Au moment de voter, tout politicien hésitant devrait se demander comment les électeurs se comporteraient-ils aux urnes s'ils ne pouvaient pas améliorer leur voiture ou réparer leur téléviseur ? Après tout, ce sont les besoins les plus simples qui déterminent le comportement des électeurs.
Le SCR n'a pas besoin d'être au niveau national, il peut s'agir d'un stock mondial. Le G7, les pays BRICS et l'Union africaine peuvent créer leurs propres SCR, en mettant en commun les ressources nécessaires pour en faire une réalité.
Le SCR devrait également inclure les sociétés de puces, qu'il s'agisse d'Intel, de Samsung Electronics ou de Taiwan Semiconductor Manufacturing Co. (TSMC), parce que cette industrie privée doit également repenser son modèle économique, envisager de mettre de côté une partie de sa production pour la réserve officielle.
Mais les pays doivent être avertis. Le temps presse. N'importe quand et n'importe où à Taïwan, une ligne rouge peut être franchie ou un « accident » peut survenir.
À ce moment-là, toutes les activités seront arrêtées. Les navires de guerre américains et chinois ont activé les plans de bataille, les civils ont fui vers des abris à Taipei et le marché mondial est tombé en désarroi, laissant peu d'intérêt pour les puces. Mais ne vous y trompez pas, ce sont les semi-conducteurs qui soutiennent le mode de vie de milliards de personnes qui garderont la guerre de Taiwan dans les esprits pendant de nombreuses années encore.
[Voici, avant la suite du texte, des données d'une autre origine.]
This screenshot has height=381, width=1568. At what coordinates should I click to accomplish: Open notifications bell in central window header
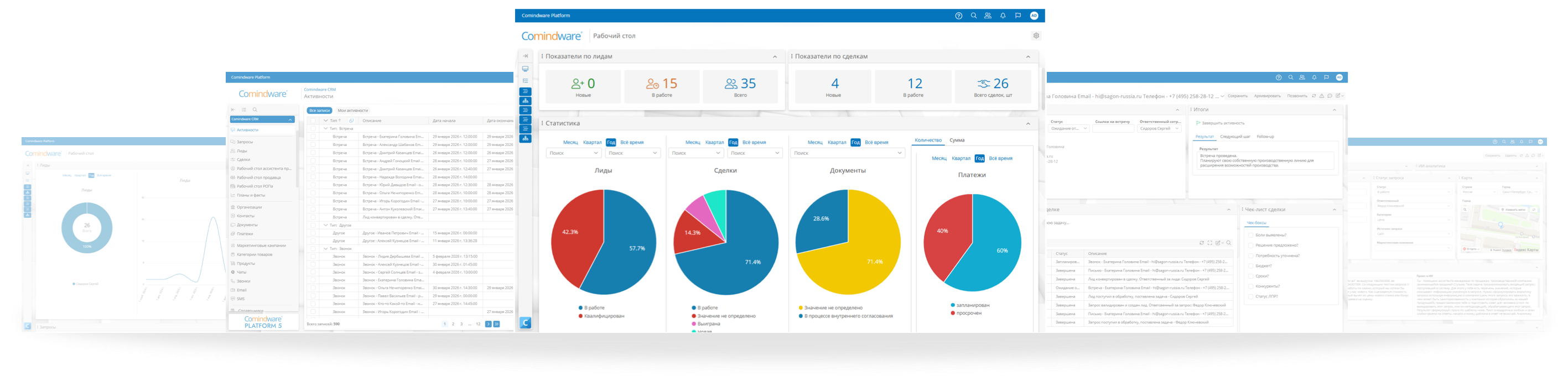[x=1003, y=16]
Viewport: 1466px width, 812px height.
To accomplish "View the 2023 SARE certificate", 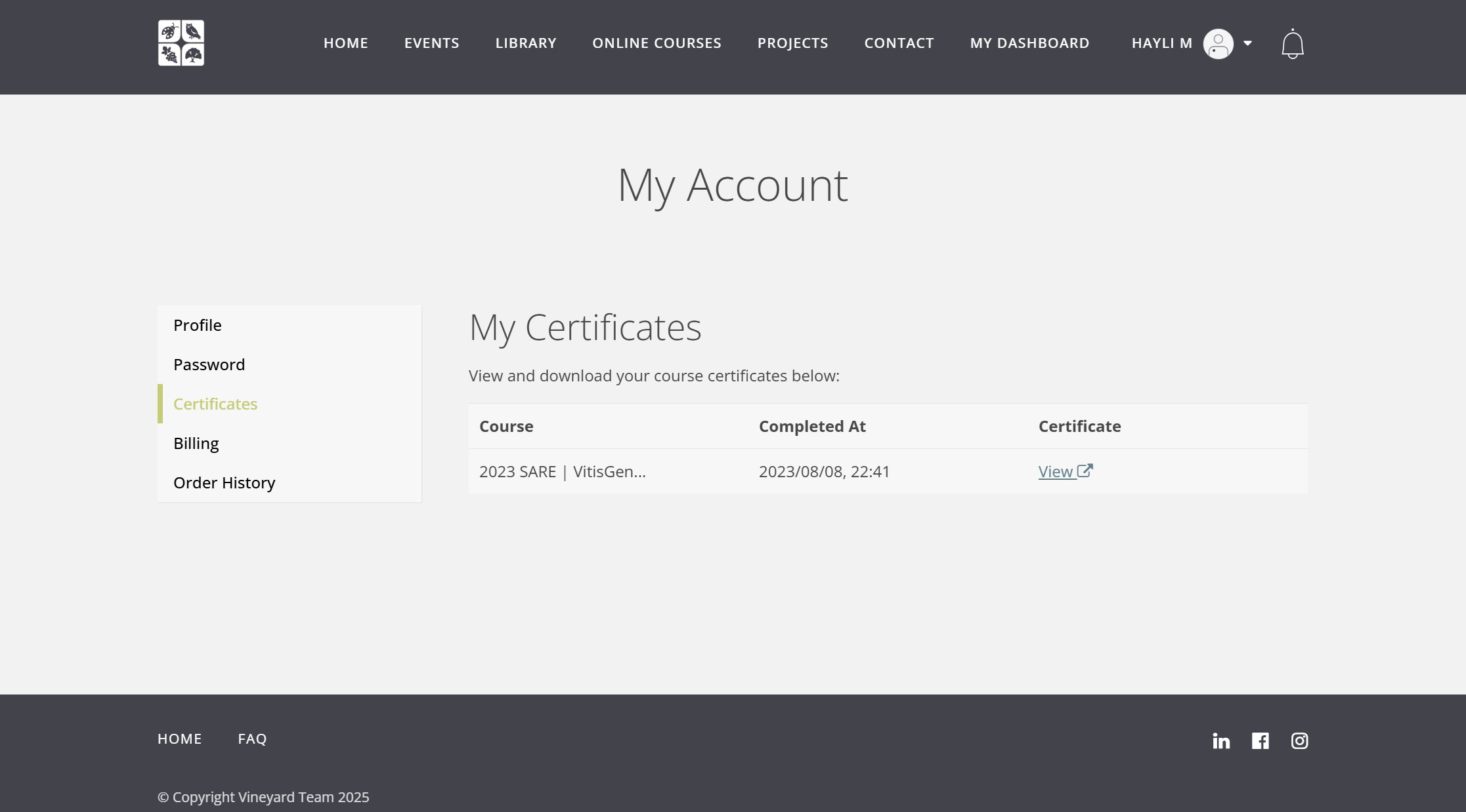I will [x=1056, y=472].
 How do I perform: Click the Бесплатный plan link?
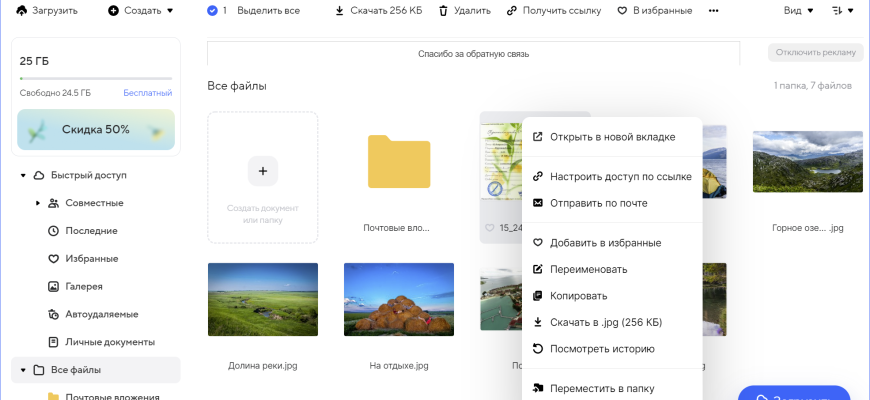(x=148, y=93)
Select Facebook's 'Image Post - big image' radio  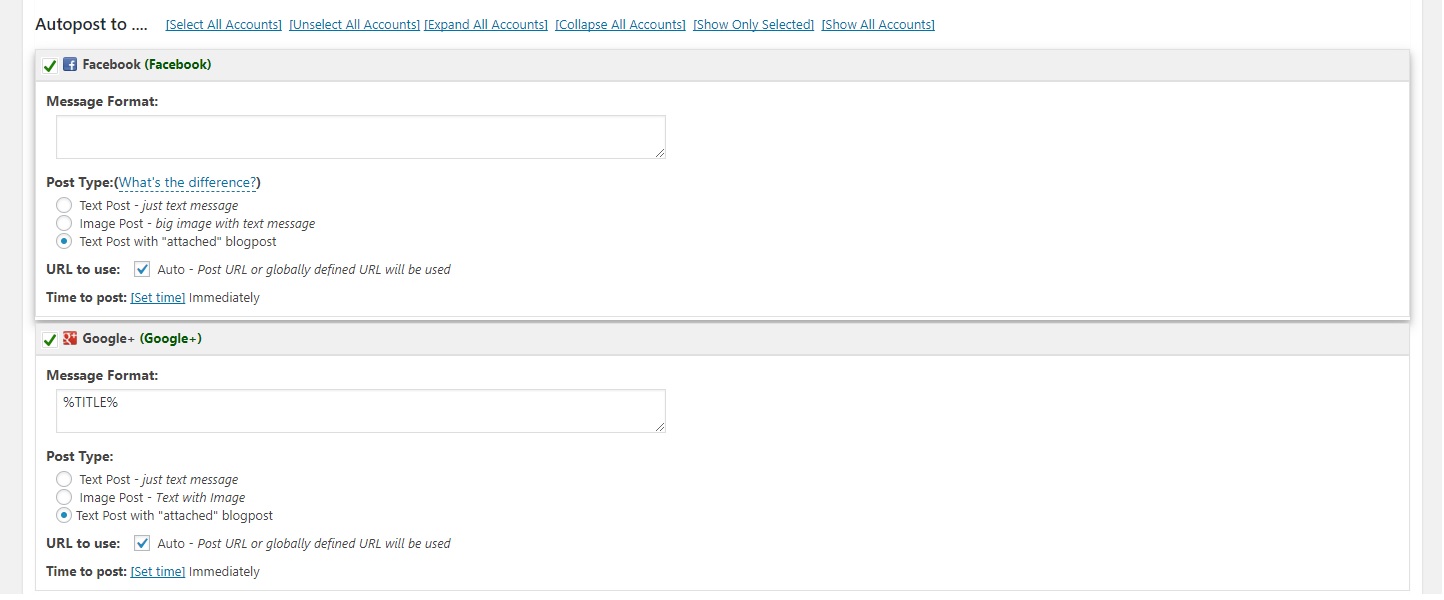(64, 223)
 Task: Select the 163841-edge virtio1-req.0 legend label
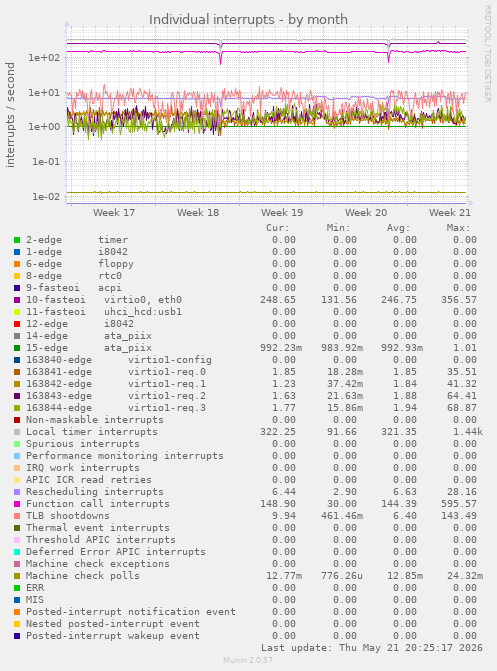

Ne cherchez pas plus loin, la guerre en Ukraine a démontré à quel point la perte d'accès aux semi-conducteurs peut rendre les nations désespérées.
Lorsque l'Occident a bloqué les exportations de puces vers la Russie, le Kremlin a cherché à démonter des voitures et des réfrigérateurs d'occasion pour utiliser les puces. Selon un rapport, les Russes sont actuellement incapables de produire plus de missiles hypersoniques en raison d'un manque de puces.
Cependant, la Russie peut toujours continuer à accéder à l'approvisionnement en puces dans une certaine mesure par des voies dérobées et des pays tiers.
Mais lorsque l'offre mondiale de puces s'épuisera, les canaux non officiels disparaîtront également et tous les pays, pas seulement la Russie, se trouveront dans une situation désespérée. Certains stratèges occidentaux ont même suggéré que les usines de puces de Taïwan devraient être équipées d'une "fonction d'autodestruction" en cas d'attaque, comme tactique possible pour dissuader la Chine, le pays dépendant également de la production de puces de l'île.
Si l'un de ces éléments est vrai, alors les gouvernements devraient agir à la vitesse de la lumière pour créer des réserves de puces stratégiques. La pandémie de COVID a montré ce qui peut arriver lorsque les approvisionnements se tarissent. La meilleure façon est lorsque la demande ralentit comme maintenant, nous devrions combiner les réserves avec la demande, au lieu d'attendre que l'approvisionnement en puces soit épuisé.
SOURCE : Abishur Prakash, " Strategic chip reserves' can insulate against Taiwan war risk " , Nikkei Asia, 17/05/2023
Abishur Prakash est le directeur général de la société The Geopolitical Business, basé à Toronto, et l'auteur de "The World Is Vertical: How Technology Is Remaking Globalization".